▶ [PROBLEM TO SOLVE] Set out every line of the entries below as a Markdown table with two columns, "No." for the row number and "Line" for the line itself. Leave out any blank lines.

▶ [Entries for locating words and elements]
□ □ □ □ □
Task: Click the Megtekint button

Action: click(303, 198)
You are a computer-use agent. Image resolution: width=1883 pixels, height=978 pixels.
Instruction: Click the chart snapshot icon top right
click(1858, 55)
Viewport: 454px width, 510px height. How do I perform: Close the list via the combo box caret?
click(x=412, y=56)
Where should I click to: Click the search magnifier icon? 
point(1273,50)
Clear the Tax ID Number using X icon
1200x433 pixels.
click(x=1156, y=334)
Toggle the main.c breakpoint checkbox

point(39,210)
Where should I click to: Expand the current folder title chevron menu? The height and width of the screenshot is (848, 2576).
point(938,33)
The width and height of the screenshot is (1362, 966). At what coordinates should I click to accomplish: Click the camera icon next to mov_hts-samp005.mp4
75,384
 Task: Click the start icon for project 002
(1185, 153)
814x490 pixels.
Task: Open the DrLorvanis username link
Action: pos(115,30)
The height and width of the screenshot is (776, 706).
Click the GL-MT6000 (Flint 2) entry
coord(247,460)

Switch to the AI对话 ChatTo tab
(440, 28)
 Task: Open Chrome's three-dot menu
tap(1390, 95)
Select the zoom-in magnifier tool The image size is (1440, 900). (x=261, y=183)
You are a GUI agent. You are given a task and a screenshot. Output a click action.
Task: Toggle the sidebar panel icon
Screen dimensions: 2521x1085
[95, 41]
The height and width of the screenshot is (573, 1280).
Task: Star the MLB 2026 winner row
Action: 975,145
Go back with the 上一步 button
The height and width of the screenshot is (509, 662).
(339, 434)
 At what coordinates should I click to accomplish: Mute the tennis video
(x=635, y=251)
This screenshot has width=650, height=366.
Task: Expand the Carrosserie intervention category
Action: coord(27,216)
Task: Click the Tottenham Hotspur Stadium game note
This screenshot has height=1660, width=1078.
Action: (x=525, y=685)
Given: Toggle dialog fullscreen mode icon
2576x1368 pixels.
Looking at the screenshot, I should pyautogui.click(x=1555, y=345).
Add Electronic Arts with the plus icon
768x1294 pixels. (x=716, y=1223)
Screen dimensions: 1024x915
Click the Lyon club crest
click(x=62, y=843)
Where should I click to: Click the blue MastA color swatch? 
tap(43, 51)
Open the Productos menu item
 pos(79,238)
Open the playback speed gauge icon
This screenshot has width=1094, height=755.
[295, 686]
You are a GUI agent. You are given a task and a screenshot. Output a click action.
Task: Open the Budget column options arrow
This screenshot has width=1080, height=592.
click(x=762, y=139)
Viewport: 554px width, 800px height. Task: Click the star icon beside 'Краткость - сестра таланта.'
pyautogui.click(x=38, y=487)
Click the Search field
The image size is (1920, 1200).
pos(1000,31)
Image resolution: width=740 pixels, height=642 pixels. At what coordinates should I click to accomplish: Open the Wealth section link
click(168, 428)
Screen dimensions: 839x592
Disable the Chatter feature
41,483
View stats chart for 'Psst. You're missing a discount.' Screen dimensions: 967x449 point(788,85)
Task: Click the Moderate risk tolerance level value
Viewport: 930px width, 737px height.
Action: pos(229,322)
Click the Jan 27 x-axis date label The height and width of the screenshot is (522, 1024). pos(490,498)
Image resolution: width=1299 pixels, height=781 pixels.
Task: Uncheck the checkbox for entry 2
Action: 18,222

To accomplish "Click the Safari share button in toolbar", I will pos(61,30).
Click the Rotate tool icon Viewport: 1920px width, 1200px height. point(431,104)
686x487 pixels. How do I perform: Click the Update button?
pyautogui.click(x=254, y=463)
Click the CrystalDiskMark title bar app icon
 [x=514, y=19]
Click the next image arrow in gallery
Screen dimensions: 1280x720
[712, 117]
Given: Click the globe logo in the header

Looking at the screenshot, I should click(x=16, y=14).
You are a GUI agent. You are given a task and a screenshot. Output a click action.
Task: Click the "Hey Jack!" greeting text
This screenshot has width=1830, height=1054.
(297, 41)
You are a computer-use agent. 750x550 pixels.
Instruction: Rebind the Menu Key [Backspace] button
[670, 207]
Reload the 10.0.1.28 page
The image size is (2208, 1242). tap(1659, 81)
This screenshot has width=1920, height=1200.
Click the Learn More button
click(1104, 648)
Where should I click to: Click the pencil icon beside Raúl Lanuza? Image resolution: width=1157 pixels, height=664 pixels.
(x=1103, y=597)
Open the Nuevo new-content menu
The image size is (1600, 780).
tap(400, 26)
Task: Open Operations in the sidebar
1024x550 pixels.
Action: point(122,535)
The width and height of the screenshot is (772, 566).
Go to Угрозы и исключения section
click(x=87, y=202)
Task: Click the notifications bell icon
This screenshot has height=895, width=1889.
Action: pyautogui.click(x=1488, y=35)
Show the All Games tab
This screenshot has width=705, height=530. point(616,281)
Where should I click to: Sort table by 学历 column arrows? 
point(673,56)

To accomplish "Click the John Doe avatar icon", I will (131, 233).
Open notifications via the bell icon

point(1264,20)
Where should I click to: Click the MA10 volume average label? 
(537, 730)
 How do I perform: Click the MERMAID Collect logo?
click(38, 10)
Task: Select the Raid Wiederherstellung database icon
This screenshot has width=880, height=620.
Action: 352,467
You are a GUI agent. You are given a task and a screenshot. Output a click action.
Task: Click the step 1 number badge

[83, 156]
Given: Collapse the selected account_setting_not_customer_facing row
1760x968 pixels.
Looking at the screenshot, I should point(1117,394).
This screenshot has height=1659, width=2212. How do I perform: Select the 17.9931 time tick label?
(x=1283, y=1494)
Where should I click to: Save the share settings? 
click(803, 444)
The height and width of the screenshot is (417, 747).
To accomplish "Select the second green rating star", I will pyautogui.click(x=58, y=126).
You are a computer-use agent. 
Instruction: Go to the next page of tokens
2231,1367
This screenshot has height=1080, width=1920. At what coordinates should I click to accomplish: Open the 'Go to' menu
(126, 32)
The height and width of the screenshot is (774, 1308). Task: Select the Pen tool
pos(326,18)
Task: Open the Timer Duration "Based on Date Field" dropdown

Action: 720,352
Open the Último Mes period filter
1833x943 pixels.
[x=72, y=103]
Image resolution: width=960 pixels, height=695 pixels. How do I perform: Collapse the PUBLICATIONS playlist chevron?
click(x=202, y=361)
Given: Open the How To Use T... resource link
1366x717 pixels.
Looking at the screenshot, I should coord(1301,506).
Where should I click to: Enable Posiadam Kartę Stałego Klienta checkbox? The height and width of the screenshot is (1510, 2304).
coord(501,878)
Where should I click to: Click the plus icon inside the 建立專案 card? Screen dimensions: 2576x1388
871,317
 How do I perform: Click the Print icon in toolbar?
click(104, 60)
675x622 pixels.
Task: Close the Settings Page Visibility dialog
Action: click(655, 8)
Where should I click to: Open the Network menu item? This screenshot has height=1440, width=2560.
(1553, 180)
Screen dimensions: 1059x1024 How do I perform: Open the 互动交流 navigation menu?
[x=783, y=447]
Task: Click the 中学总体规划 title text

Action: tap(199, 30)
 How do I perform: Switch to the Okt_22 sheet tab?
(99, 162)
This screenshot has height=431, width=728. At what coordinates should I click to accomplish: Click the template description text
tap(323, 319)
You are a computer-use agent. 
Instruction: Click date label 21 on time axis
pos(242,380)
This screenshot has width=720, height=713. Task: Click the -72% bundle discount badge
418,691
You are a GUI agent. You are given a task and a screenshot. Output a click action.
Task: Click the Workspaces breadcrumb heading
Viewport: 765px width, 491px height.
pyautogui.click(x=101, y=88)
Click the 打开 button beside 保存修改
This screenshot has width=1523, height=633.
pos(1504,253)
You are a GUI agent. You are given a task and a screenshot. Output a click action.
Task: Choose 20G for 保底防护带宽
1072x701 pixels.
□ □ □ □ □
▶ [IN RESPONSE]
| No. | Line |
|---|---|
| 1 | Task: Click the Megtekint button |
| 2 | Action: click(303, 198) |
| 3 | You are a computer-use agent. Image resolution: width=1883 pixels, height=978 pixels. |
| 4 | Instruction: Click the chart snapshot icon top right |
| 5 | click(1858, 55) |
| 6 | Viewport: 454px width, 510px height. How do I perform: Close the list via the combo box caret? |
| 7 | click(x=412, y=56) |
| 8 | Where should I click to: Click the search magnifier icon?  |
| 9 | point(1273,50) |
| 10 | Clear the Tax ID Number using X icon |
| 11 | 1200x433 pixels. |
| 12 | click(x=1156, y=334) |
| 13 | Toggle the main.c breakpoint checkbox |
| 14 | point(39,210) |
| 15 | Where should I click to: Expand the current folder title chevron menu? The height and width of the screenshot is (848, 2576). |
| 16 | point(938,33) |
| 17 | The width and height of the screenshot is (1362, 966). At what coordinates should I click to accomplish: Click the camera icon next to mov_hts-samp005.mp4 |
| 18 | 75,384 |
| 19 |  Task: Click the start icon for project 002 |
| 20 | (1185, 153) |
| 21 | 814x490 pixels. |
| 22 | Task: Open the DrLorvanis username link |
| 23 | Action: pos(115,30) |
| 24 | The height and width of the screenshot is (776, 706). |
| 25 | Click the GL-MT6000 (Flint 2) entry |
| 26 | coord(247,460) |
| 27 | Switch to the AI对话 ChatTo tab |
| 28 | (440, 28) |
| 29 |  Task: Open Chrome's three-dot menu |
| 30 | tap(1390, 95) |
| 31 | Select the zoom-in magnifier tool The image size is (1440, 900). (x=261, y=183) |
| 32 | You are a GUI agent. You are given a task and a screenshot. Output a click action. |
| 33 | Task: Toggle the sidebar panel icon |
| 34 | Screen dimensions: 2521x1085 |
| 35 | [95, 41] |
| 36 | The height and width of the screenshot is (573, 1280). |
| 37 | Task: Star the MLB 2026 winner row |
| 38 | Action: 975,145 |
| 39 | Go back with the 上一步 button |
| 40 | The height and width of the screenshot is (509, 662). |
| 41 | (339, 434) |
| 42 |  At what coordinates should I click to accomplish: Mute the tennis video |
| 43 | (x=635, y=251) |
| 44 | This screenshot has width=650, height=366. |
| 45 | Task: Expand the Carrosserie intervention category |
| 46 | Action: coord(27,216) |
| 47 | Task: Click the Tottenham Hotspur Stadium game note |
| 48 | This screenshot has height=1660, width=1078. |
| 49 | Action: (x=525, y=685) |
| 50 | Given: Toggle dialog fullscreen mode icon |
| 51 | 2576x1368 pixels. |
| 52 | Looking at the screenshot, I should pyautogui.click(x=1555, y=345). |
| 53 | Add Electronic Arts with the plus icon |
| 54 | 768x1294 pixels. (x=716, y=1223) |
| 55 | Screen dimensions: 1024x915 |
| 56 | Click the Lyon club crest |
| 57 | click(x=62, y=843) |
| 58 | Where should I click to: Click the blue MastA color swatch?  |
| 59 | tap(43, 51) |
| 60 | Open the Productos menu item |
| 61 |  pos(79,238) |
| 62 | Open the playback speed gauge icon |
| 63 | This screenshot has width=1094, height=755. |
| 64 | [295, 686] |
| 65 | You are a GUI agent. You are given a task and a screenshot. Output a click action. |
| 66 | Task: Open the Budget column options arrow |
| 67 | This screenshot has width=1080, height=592. |
| 68 | click(x=762, y=139) |
| 69 | Viewport: 554px width, 800px height. Task: Click the star icon beside 'Краткость - сестра таланта.' |
| 70 | pyautogui.click(x=38, y=487) |
| 71 | Click the Search field |
| 72 | The image size is (1920, 1200). |
| 73 | pos(1000,31) |
| 74 | Image resolution: width=740 pixels, height=642 pixels. At what coordinates should I click to accomplish: Open the Wealth section link |
| 75 | click(168, 428) |
| 76 | Screen dimensions: 839x592 |
| 77 | Disable the Chatter feature |
| 78 | 41,483 |
| 79 | View stats chart for 'Psst. You're missing a discount.' Screen dimensions: 967x449 point(788,85) |
| 80 | Task: Click the Moderate risk tolerance level value |
| 81 | Viewport: 930px width, 737px height. |
| 82 | Action: pos(229,322) |
| 83 | Click the Jan 27 x-axis date label The height and width of the screenshot is (522, 1024). pos(490,498) |
| 84 | Image resolution: width=1299 pixels, height=781 pixels. |
| 85 | Task: Uncheck the checkbox for entry 2 |
| 86 | Action: 18,222 |
| 87 | To accomplish "Click the Safari share button in toolbar", I will pos(61,30). |
| 88 | Click the Rotate tool icon Viewport: 1920px width, 1200px height. point(431,104) |
| 89 | 686x487 pixels. How do I perform: Click the Update button? |
| 90 | pyautogui.click(x=254, y=463) |
| 91 | Click the CrystalDiskMark title bar app icon |
| 92 |  [x=514, y=19] |
| 93 | Click the next image arrow in gallery |
| 94 | Screen dimensions: 1280x720 |
| 95 | [712, 117] |
| 96 | Given: Click the globe logo in the header |
| 97 | Looking at the screenshot, I should click(x=16, y=14). |
| 98 | You are a GUI agent. You are given a task and a screenshot. Output a click action. |
| 99 | Task: Click the "Hey Jack!" greeting text |
| 100 | This screenshot has width=1830, height=1054. |
| 101 | (297, 41) |
| 102 | You are a computer-use agent. 750x550 pixels. |
| 103 | Instruction: Rebind the Menu Key [Backspace] button |
| 104 | [670, 207] |
| 105 | Reload the 10.0.1.28 page |
| 106 | The image size is (2208, 1242). tap(1659, 81) |
| 107 | This screenshot has width=1920, height=1200. |
| 108 | Click the Learn More button |
| 109 | click(1104, 648) |
| 110 | Where should I click to: Click the pencil icon beside Raúl Lanuza? Image resolution: width=1157 pixels, height=664 pixels. |
| 111 | (x=1103, y=597) |
| 112 | Open the Nuevo new-content menu |
| 113 | The image size is (1600, 780). |
| 114 | tap(400, 26) |
| 115 | Task: Open Operations in the sidebar |
| 116 | 1024x550 pixels. |
| 117 | Action: point(122,535) |
| 118 | The width and height of the screenshot is (772, 566). |
| 119 | Go to Угрозы и исключения section |
| 120 | click(x=87, y=202) |
| 121 | Task: Click the notifications bell icon |
| 122 | This screenshot has height=895, width=1889. |
| 123 | Action: pyautogui.click(x=1488, y=35) |
| 124 | Show the All Games tab |
| 125 | This screenshot has width=705, height=530. point(616,281) |
| 126 | Where should I click to: Sort table by 学历 column arrows?  |
| 127 | point(673,56) |
| 128 | To accomplish "Click the John Doe avatar icon", I will (131, 233). |
| 129 | Open notifications via the bell icon |
| 130 | point(1264,20) |
| 131 | Where should I click to: Click the MA10 volume average label?  |
| 132 | (537, 730) |
| 133 |  How do I perform: Click the MERMAID Collect logo? |
| 134 | click(38, 10) |
| 135 | Task: Select the Raid Wiederherstellung database icon |
| 136 | This screenshot has width=880, height=620. |
| 137 | Action: 352,467 |
| 138 | You are a GUI agent. You are given a task and a screenshot. Output a click action. |
| 139 | Task: Click the step 1 number badge |
| 140 | [83, 156] |
| 141 | Given: Collapse the selected account_setting_not_customer_facing row |
| 142 | 1760x968 pixels. |
| 143 | Looking at the screenshot, I should point(1117,394). |
| 144 | This screenshot has height=1659, width=2212. How do I perform: Select the 17.9931 time tick label? |
| 145 | (x=1283, y=1494) |
| 146 | Where should I click to: Save the share settings?  |
| 147 | click(803, 444) |
| 148 | The height and width of the screenshot is (417, 747). |
| 149 | To accomplish "Select the second green rating star", I will pyautogui.click(x=58, y=126). |
| 150 | You are a computer-use agent.  |
| 151 | Instruction: Go to the next page of tokens |
| 152 | 2231,1367 |
| 153 | This screenshot has height=1080, width=1920. At what coordinates should I click to accomplish: Open the 'Go to' menu |
| 154 | (126, 32) |
| 155 | The height and width of the screenshot is (774, 1308). Task: Select the Pen tool |
| 156 | pos(326,18) |
| 157 | Task: Open the Timer Duration "Based on Date Field" dropdown |
| 158 | Action: 720,352 |
| 159 | Open the Último Mes period filter |
| 160 | 1833x943 pixels. |
| 161 | [x=72, y=103] |
| 162 | Image resolution: width=960 pixels, height=695 pixels. How do I perform: Collapse the PUBLICATIONS playlist chevron? |
| 163 | click(x=202, y=361) |
| 164 | Given: Open the How To Use T... resource link |
| 165 | 1366x717 pixels. |
| 166 | Looking at the screenshot, I should coord(1301,506). |
| 167 | Where should I click to: Enable Posiadam Kartę Stałego Klienta checkbox? The height and width of the screenshot is (1510, 2304). |
| 168 | coord(501,878) |
| 169 | Where should I click to: Click the plus icon inside the 建立專案 card? Screen dimensions: 2576x1388 |
| 170 | 871,317 |
| 171 |  How do I perform: Click the Print icon in toolbar? |
| 172 | click(104, 60) |
| 173 | 675x622 pixels. |
| 174 | Task: Close the Settings Page Visibility dialog |
| 175 | Action: click(655, 8) |
| 176 | Where should I click to: Open the Network menu item? This screenshot has height=1440, width=2560. |
| 177 | (1553, 180) |
| 178 | Screen dimensions: 1059x1024 How do I perform: Open the 互动交流 navigation menu? |
| 179 | [x=783, y=447] |
| 180 | Task: Click the 中学总体规划 title text |
| 181 | Action: tap(199, 30) |
| 182 |  How do I perform: Switch to the Okt_22 sheet tab? |
| 183 | (99, 162) |
| 184 | This screenshot has height=431, width=728. At what coordinates should I click to accomplish: Click the template description text |
| 185 | tap(323, 319) |
| 186 | You are a computer-use agent.  |
| 187 | Instruction: Click date label 21 on time axis |
| 188 | pos(242,380) |
| 189 | This screenshot has width=720, height=713. Task: Click the -72% bundle discount badge |
| 190 | 418,691 |
| 191 | You are a GUI agent. You are given a task and a screenshot. Output a click action. |
| 192 | Task: Click the Workspaces breadcrumb heading |
| 193 | Viewport: 765px width, 491px height. |
| 194 | pyautogui.click(x=101, y=88) |
| 195 | Click the 打开 button beside 保存修改 |
| 196 | This screenshot has width=1523, height=633. |
| 197 | pos(1504,253) |
| 198 | You are a GUI agent. You are given a task and a screenshot. Output a click action. |
| 199 | Task: Choose 20G for 保底防护带宽 |
| 200 | 1072x701 pixels. |